Precisely speaking, two segments are 'neighbouring' if they do not
intersect, and their union is a segment. 'Neighbouring fragments' are
fragments whose sets of nodes are neighbouring segments.
If we have two neighbouring fragments, then drawing a directed arc
from any node of one of the fragments to the root of the other creates
a new fragment on the union of segments occupied by the original
fragments.
This operation is called 'linking' and forms the basis for bottom-
up construction of dependency trees (Leykina and Tseytin 1975). At the
initial moment we have only one-node fragments. Then we construct
larger fragments by repeated application of the linking operation. At
last we arrive at complete dependency trees, i.e. fragments on the
whole sentence.
Not every dependency tree can be constructed by the bottom-up
process. The simplest example is as follows:
.-------------------------.
| |
| .-----------. |
| | | |
| | .---------------. |
| | | | | |
| | | | | |
o o o o
(with any direction of arcs allowed in a rooted tree). In this
situation we cannot make any linking, as no two neighbouring nodes are
connected with an arc.
Trees that can be constructed from one-node fragments by (repeated)
linking will be called 'regular'. As direction of arcs is not
important for regularity (all directed trees with the same underlying
non-directed tree are either regular or non-regular simultaneously),
non-directed trees will be considered till the end of this section.
DEFINITION 1. Consider a tree with ordered nodes. A 'tangle' is a
quadruple of nodes (a, b, c, d), where a < b < c < d, and there is
a path in the tree of the form
c , a , . . . , d , b .
Note that nodes a, b, c, d are not necessarily neighbours with
respect to the order considered: there may be other nodes between
them.
THEOREM 1 (criterion for regularity) (Mitjushin 1985). A tree with
ordered nodes is regular if and only if it does not contain tangles.
DEFINITION 2. Consider a tree with ordered nodes. A 'generalized
tangle' is a quadruple of nodes (a, b, c, d), where a < b < c < d,
and there is a path in the tree of the form
c , . . . , a , . . . , d , . . . , b .
The simple tangle is a special case of the generalized tangle.
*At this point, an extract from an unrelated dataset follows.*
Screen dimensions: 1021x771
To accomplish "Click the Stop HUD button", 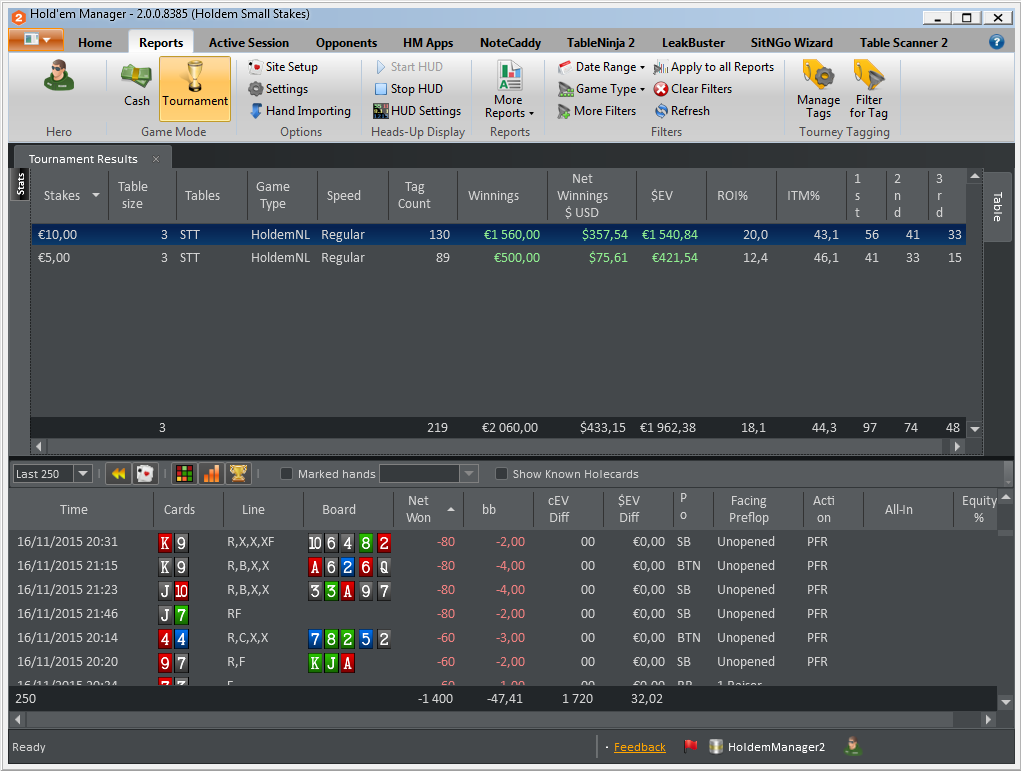I will click(409, 89).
THEOREM 2 (another criterion for regularity). A tree with ordered
nodes is regular if and only if it does not contain generalized
tangles.
Cutting an edge (a,b) of a tree produces two trees not connected with
each other. Assuming a < b, denote their sets of nodes as V(a) and V(b),
and denote { x | a <= x <= b } as S(a,b) (the segment covered by the edge
(a,b)).
COROLLARY to Theorem 2. If the tree is regular, then, for any edge
(a,b), V(a) and V(b) intersected with S(a,b) are segments.
2 Length of arcs
For a tree with ordered nodes, the length of an arc (or edge)
between nodes a and b is the number of nodes lying between them,
plus 1. (Hence, the length of an arc between neighbouring nodes is
equal to 1.)
There exists a tendency to make arcs of dependency trees shorter.
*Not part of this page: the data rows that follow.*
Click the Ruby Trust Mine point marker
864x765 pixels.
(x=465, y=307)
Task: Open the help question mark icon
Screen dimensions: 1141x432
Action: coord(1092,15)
Some cases of so-called 'postponement' are probably due to this
tendency, for example:
The time had come to decorate the house for Christmas.
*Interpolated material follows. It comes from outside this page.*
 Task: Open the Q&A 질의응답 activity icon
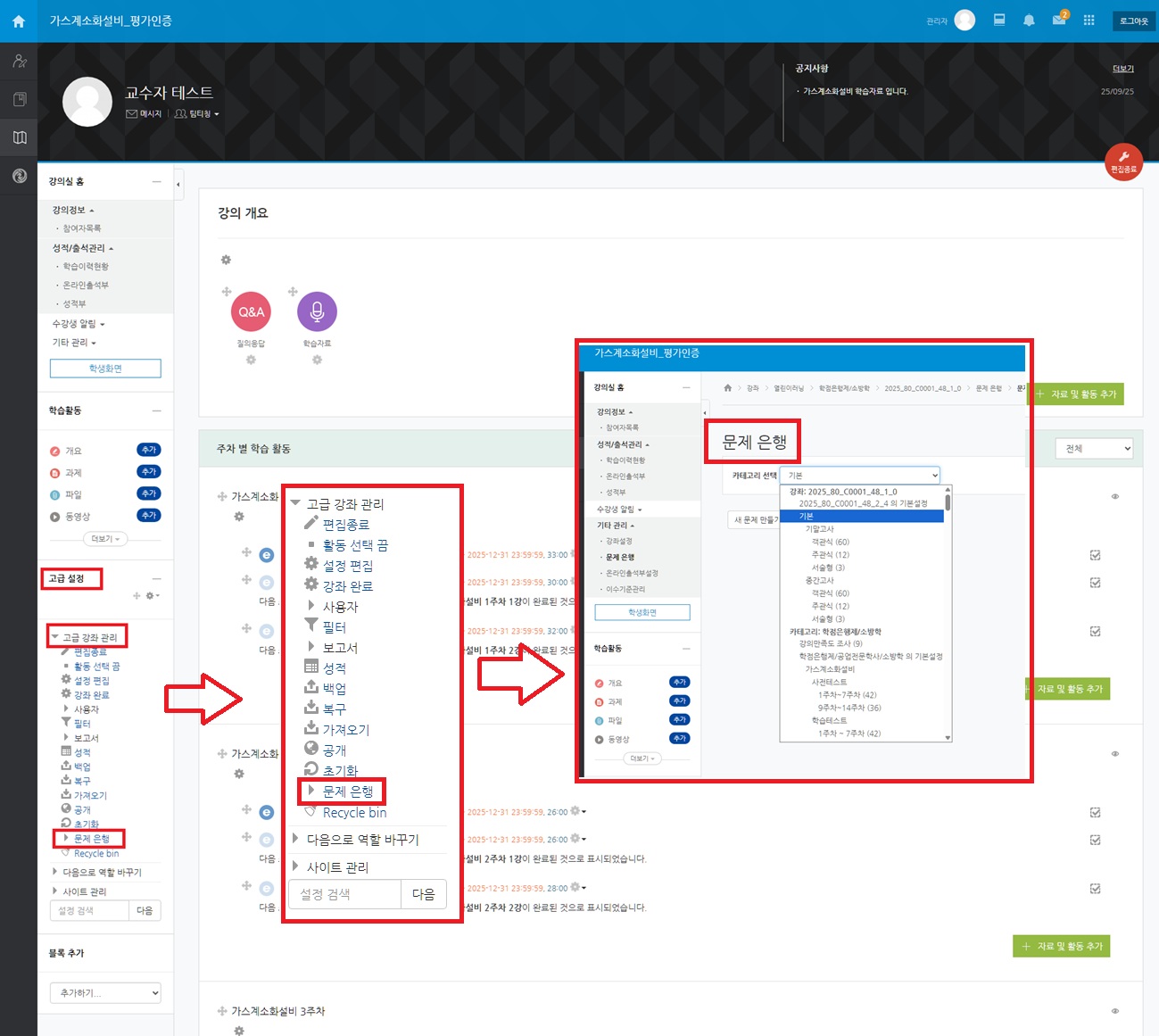tap(251, 312)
The problem arose of what to do with money.
Other examples can be found in (Mitjushin 1985) and (Lin 1996).
In real English and Russian sentences the average length of arcs in
dependency trees usually does not exceed 3. Sentences with greater
values of this parameter often seem "awkward". (Perhaps, for long
sentences the limit should be slightly increased.) To be more precise,
this is true for the specific method of assigning dependency trees to
sentences used by Mel'cuk (1974) and Apresjan et al. (1989, 1992).
However, the statement seems to remain true also for other "natural"
methods.
The tendency to make arcs shorter turns out to be connected with
regularity. In a sense, it may be regarded as "the reason" for
regularity.
Imagine that we have a dependency tree which is not yet linearized.
That is, its nodes are not arranged in any particular linear order,
and our task is to find a "good" arrangenent.
Usually there exist certain linguistically motivated constraints on
admissible order of nodes. These constraints are often imposed on
pairs of nodes connected with arcs, but they may as well be of more
general form.
Consider a directed tree with an unordered set of nodes. Let each
arc z of the tree be assigned a positive 'weight' p[z], and let D be
the 'weighted' total length of arcs: D is the sum of p[z]*d[z], where
d[z] is the length of arc z, and the sum includes all arcs of the
tree.
THEOREM 3 (Mitjushin 1985). Let all constraints on admissible order
of nodes be of the form "a < b", where a and b are connected with an
arc (in any direction). Then any admissible order of nodes at which D
reaches its minimum over such orders produces a regular tree.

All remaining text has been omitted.